Maintenant que le gouvernement du Québec lui permet d'utiliser le bois de Lebel-sur-Quévillon pour alimenter ses autres scieries, Domtar fait une croix définitive sur l'usine de pâte qui a longtemps fait vivre la petite ville.

Hélène Baril

Maintenant que le gouvernement du Québec lui permet d'utiliser le bois de Lebel-sur-Quévillon pour alimenter ses autres scieries, Domtar fait une croix définitive sur l'usine de pâte qui a longtemps fait vivre la petite ville.

«Je ne vois pas dans les conditions actuelles comment cette usine-là pourrait rouvrir mais s'il y en a qui, pour une raison ou pour une autre, pensent qu'il y a un potentiel de faire des profits, nous allons discuter bien ouvertement pour en disposer», a tranché hier le président de Domtar, Raymond Royer, après l'assemblée annuelle de l'entreprise.

Le grand patron de Domtar n'a laissé aucun espoir au maire Gérard Lemoyne et à la petite délégation de Lebel-sur-Quévillon venus plaider une dernière fois la cause de leur usine.

Il a rappelé qu'un rapport indépendant commandé par le ministère des Ressources naturelles du Québec et la FTQ avait conclu en 2006 que pour que cette usine soit viable, il fallait trouver comment réduire les coûts de 150$ la tonne.

Depuis, les conditions économiques ont continué de se détériorer. «Le dollar canadien valait 89 cents dans ce temps-là. Aujourd'hui, c'est une réduction de 170$ la tonne qu'il faudrait trouver.»

Le prix de la pâte comme celle que fabriquait l'usine de Lebel-sur-Quévillon, par contre, a augmenté de 200$ la tonne depuis deux ans. Mais cette augmentation, à elle seule, ne peut pas sauver l'usine, selon Raymond Royer.

«On ne peut pas prendre la décision d'ouvrir une usine si les prix sont à un sommet inégalé. Parce que je pense que le prix de la pâte est à un sommet actuellement», a-t-il dit.

Des centaines d'emplois sont perdus à Lebel-sur-Quévillon, mais le bois servira à maintenir 800 emplois dans les scieries de Domtar à Malartic et à Lebel-sur-Quévillon, a souligné le grand patron de Domtar.

Domtar avait déjà vendu ses scieries, mais la transaction a avorté en raison de l'interdiction de transférer l'approvisionnement en bois de l'usine de Lebel-sur-Quévillon aux usines de sciage.

Cette interdiction a été levée par Québec et Raymond Royer n'a pas abandonné l'idée de vendre les scieries.

Il ne pense cependant pas que ça soit possible dans l'état actuel du marché.

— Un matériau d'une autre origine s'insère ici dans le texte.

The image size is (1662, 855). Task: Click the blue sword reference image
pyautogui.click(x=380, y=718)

«Pour le moment, notre but, c'est d'améliorer la productivité et de réduire les coûts. Peu importe qui va être propriétaire, il faut que les scieries soient rentables. C'est à nous autres de mettre en place les conditions pour qu'elles soient rentables pour nous autres ou pour un acheteur.»

Les activités de sciage affichent une perte d'exploitation de 22 millions au premier trimestre de 2008, soit un peu moins que les 26 millions perdus au trimestre précédent.

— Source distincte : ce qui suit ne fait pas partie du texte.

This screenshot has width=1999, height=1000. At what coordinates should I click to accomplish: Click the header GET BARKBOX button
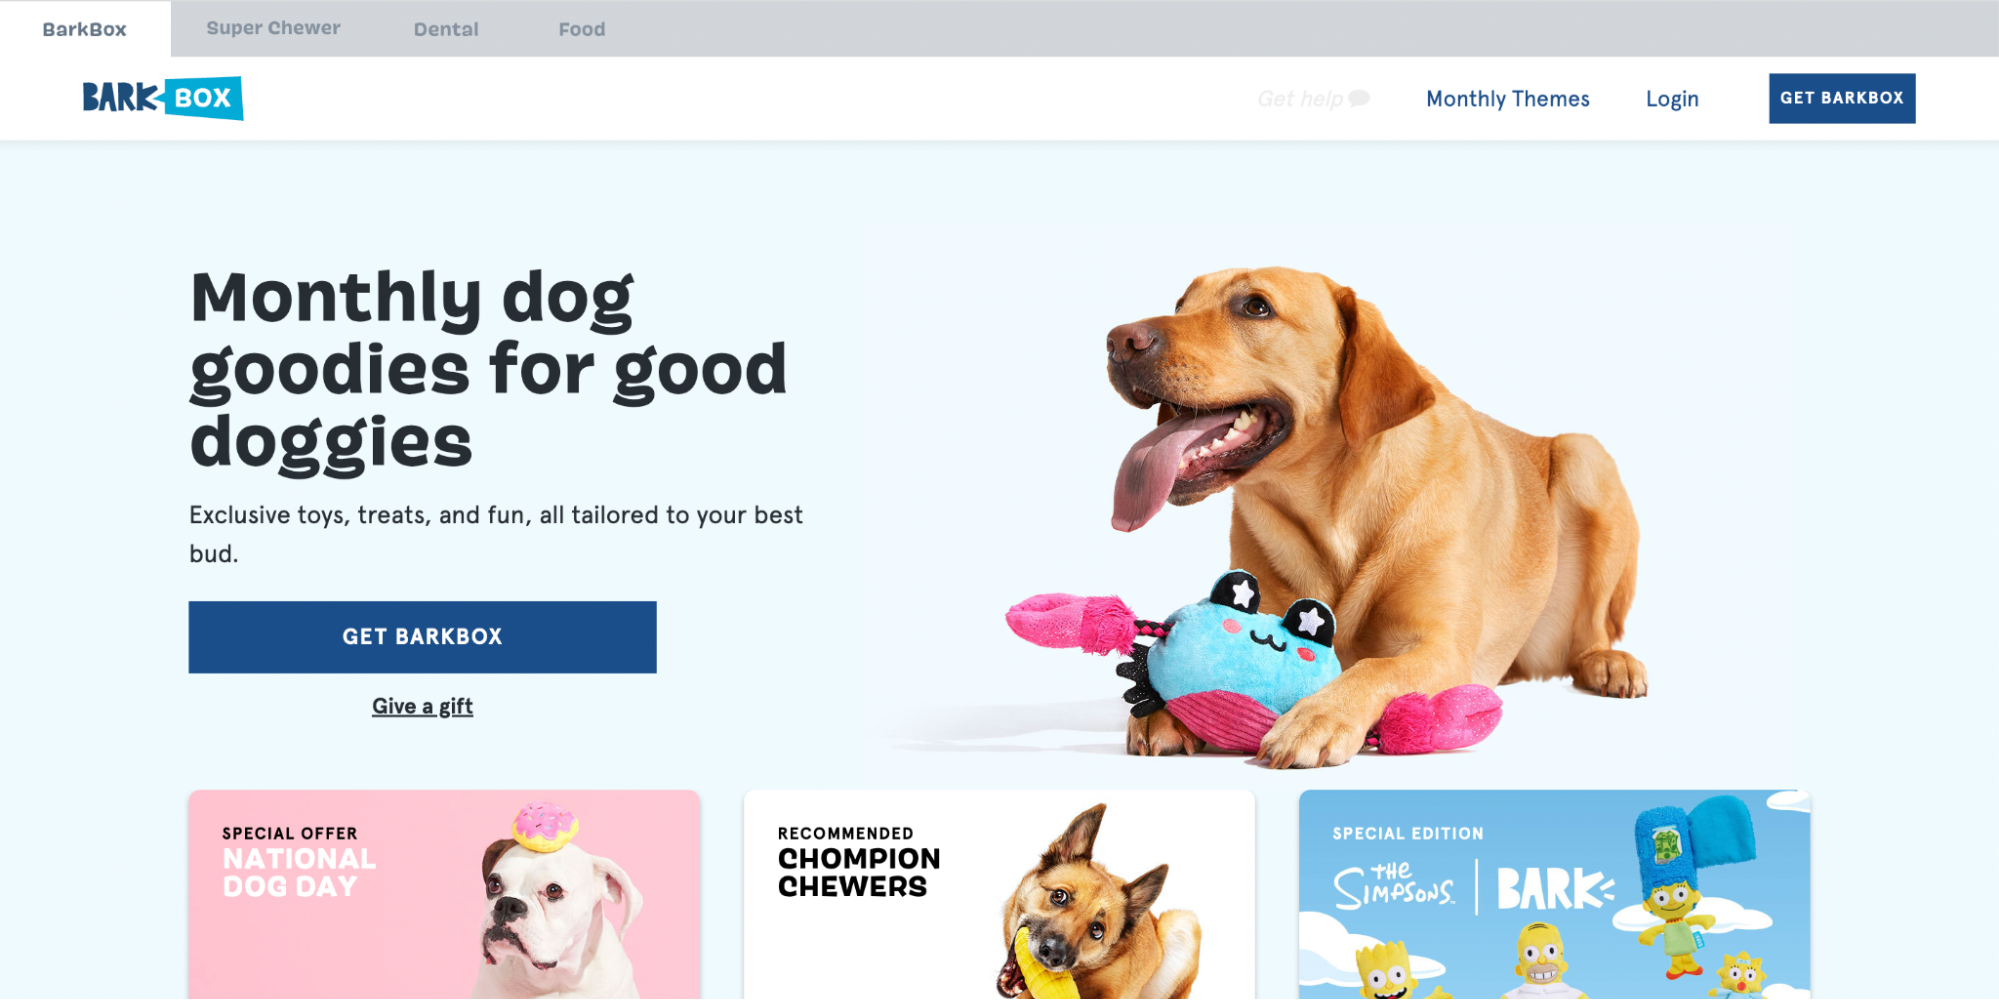(x=1842, y=98)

Domtar a encaissé un bénéfice net de 36 millions pour le trimestre, comparativement à une perte de 26 millions au dernier trimestre de 2007.

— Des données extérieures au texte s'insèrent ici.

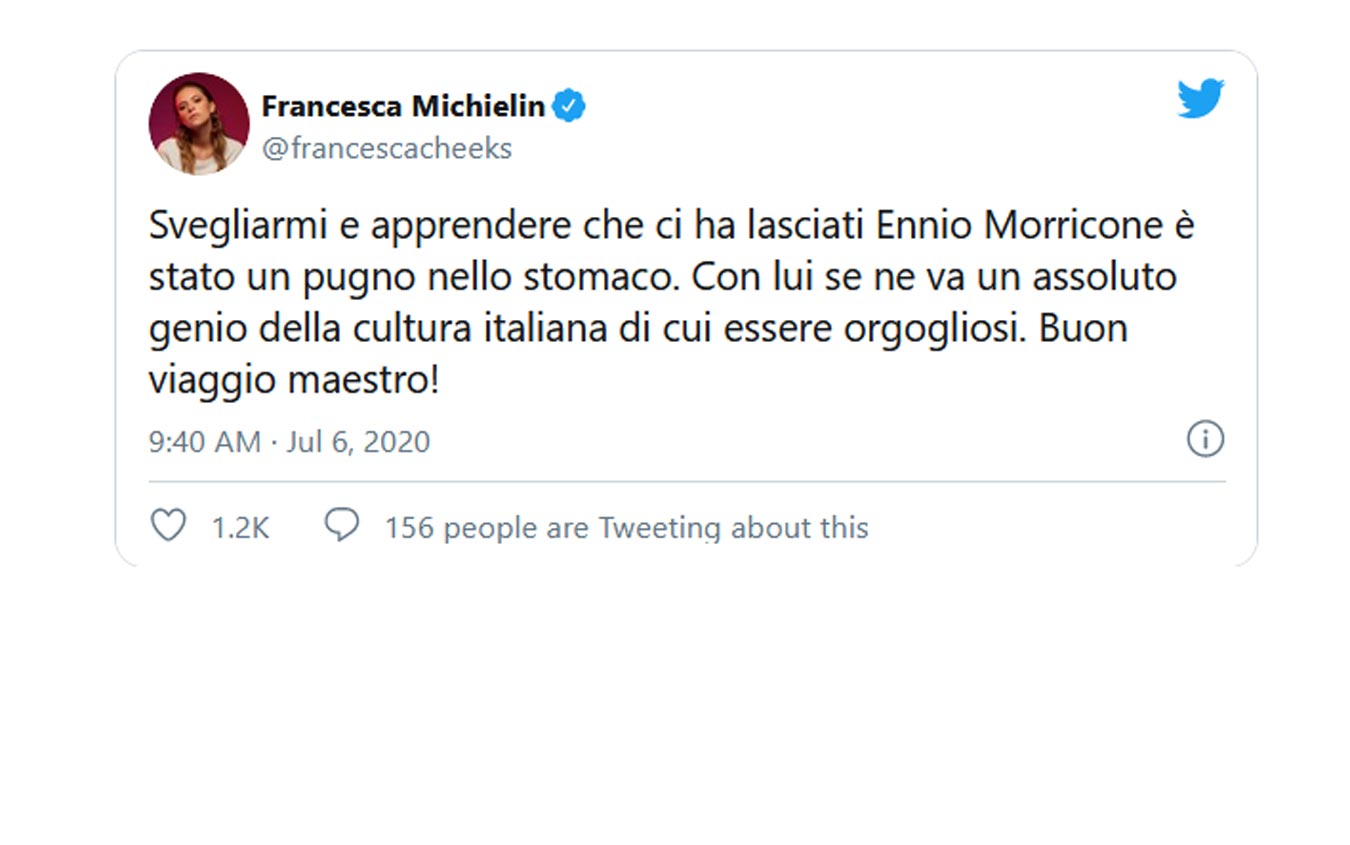
Task: Open the 9:40 AM time link
Action: click(205, 441)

L'assemblée annuelle d'hier était la première de la nouvelle Domtar, devenue une entreprise américaine avec un siège social à Montréal et un centre des opérations à Fort Mill, en Caroline du Sud, depuis la fusion avec le secteur des papiers fins de Weyerhauser en mars 2007.

La nouvelle entreprise a réalisé en un an 130 des 200 millions de synergies qu'elle prévoyait réaliser en deux ans, ce qui a fait dire à son président qu'il espérait dépasser cet objectif.

Les 200 millions de synergies signifient une réduction des coûts de production de 40$ la tonne, a précisé M. Royer.

En plus de ses problèmes avec un marché difficile, Domtar doit composer avec la crise du papier commercial, qui affecte des caisses de retraite dont elle a la responsabilité.

Ces caisses de retraite ont investi 445 millions dans ces titres risqués, dont 380 millions sont gelés selon les dispositions de l'Accord de Montréal, a fait savoir son chef des Finances, Daniel Buron.

L'action de Domtar a clôturé mardi à 5,91$ à Toronto, en baisse de 9 cents.